§ ABOUT THIS TASK
Find each line below that includes "computer", then copy it.

───

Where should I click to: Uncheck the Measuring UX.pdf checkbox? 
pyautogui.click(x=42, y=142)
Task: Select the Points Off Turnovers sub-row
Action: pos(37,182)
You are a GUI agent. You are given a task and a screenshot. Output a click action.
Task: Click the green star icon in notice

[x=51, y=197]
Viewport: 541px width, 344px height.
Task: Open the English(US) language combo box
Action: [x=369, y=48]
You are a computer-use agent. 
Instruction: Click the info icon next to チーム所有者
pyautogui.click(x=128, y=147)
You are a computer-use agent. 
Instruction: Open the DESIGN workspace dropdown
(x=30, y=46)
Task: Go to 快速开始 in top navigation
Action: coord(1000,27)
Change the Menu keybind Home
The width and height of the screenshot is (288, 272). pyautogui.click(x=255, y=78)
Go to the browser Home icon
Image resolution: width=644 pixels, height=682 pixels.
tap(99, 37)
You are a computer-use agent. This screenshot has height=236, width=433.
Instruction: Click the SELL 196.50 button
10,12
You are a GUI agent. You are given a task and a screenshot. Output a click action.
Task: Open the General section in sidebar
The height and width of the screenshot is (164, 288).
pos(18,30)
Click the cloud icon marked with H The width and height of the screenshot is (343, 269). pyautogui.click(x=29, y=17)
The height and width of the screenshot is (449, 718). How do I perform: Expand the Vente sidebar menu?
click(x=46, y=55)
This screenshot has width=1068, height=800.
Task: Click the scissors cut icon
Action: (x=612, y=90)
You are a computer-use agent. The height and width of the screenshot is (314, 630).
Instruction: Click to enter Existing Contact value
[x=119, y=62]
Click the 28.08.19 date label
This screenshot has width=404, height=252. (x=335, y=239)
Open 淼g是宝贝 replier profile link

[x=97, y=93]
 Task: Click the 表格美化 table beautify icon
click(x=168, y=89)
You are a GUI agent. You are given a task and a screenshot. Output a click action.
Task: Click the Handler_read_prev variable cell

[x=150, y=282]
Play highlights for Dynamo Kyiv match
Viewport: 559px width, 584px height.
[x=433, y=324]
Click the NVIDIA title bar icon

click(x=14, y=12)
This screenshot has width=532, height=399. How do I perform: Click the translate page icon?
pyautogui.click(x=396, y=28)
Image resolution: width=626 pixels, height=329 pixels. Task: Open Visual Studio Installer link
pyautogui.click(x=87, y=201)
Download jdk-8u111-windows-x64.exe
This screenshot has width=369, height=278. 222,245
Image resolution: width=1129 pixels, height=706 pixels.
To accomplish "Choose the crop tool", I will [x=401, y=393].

───

§ YOUR SOLUTION
You are a computer-use agent. 
You are a computer-use agent. 
You are a computer-use agent. This screenshot has height=236, width=433.
You are a computer-use agent. The height and width of the screenshot is (314, 630).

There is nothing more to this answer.